Thanks for the report! Prodigy’s database handling is powered by the peewee
module, which should hopefully make this easier to debug.
The model size having an impact is pretty interesting… one possible explanation could be that the database connection times out while the model is loaded, so the subsequent calls fail (which is weird and possibly fixable). To test this, you could try editing prodigy/recipes/ner.py
and moving the calls to the DB
further up in the recipe so that they’re made before the model is loaded:
examples = DB.get_dataset(dataset)
task_hashes = DB.get_task_hashes(dataset)
# load the model and do everything else afterwards
Btw, speaking of Prodigy’s PostgreSQL integration: It might not be relevant to this problem, but maybe you’ll find it useful later on. This thread shows an example of connecting to a remote PostgreSQL database by creating the peewee DB manually, and passing it into Prodigy’s Database
. It also uses the Playhouse extension for peewee, which comes with additional extensions for PostgreSQL.

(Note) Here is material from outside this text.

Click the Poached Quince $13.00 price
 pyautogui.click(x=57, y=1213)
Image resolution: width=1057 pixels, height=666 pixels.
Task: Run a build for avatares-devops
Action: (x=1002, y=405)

The upcoming version of Prodigy will include some improvements to the database connection handling, which might also help with this problem. And, finally, we’ve never really been happy with the way ner.make-gold
works (e.g. it requiring a raw dataset and making many passes over the data). So in the upcoming version, the current ner.make-gold
recipe will be replaced with a more convenient version using the ner_manual
interface to create gold-standard data faster by correcting the model’s predictions.
Edit: Forgot to add another debugging tip. In case you haven’t seen it already, you can also run all Prodigy recipes and command with the PRODIGY_LOGGING=basic
or PRODIGY_LOGGING=verbose
environment variable. This will log everything that’s going on, including database stuff.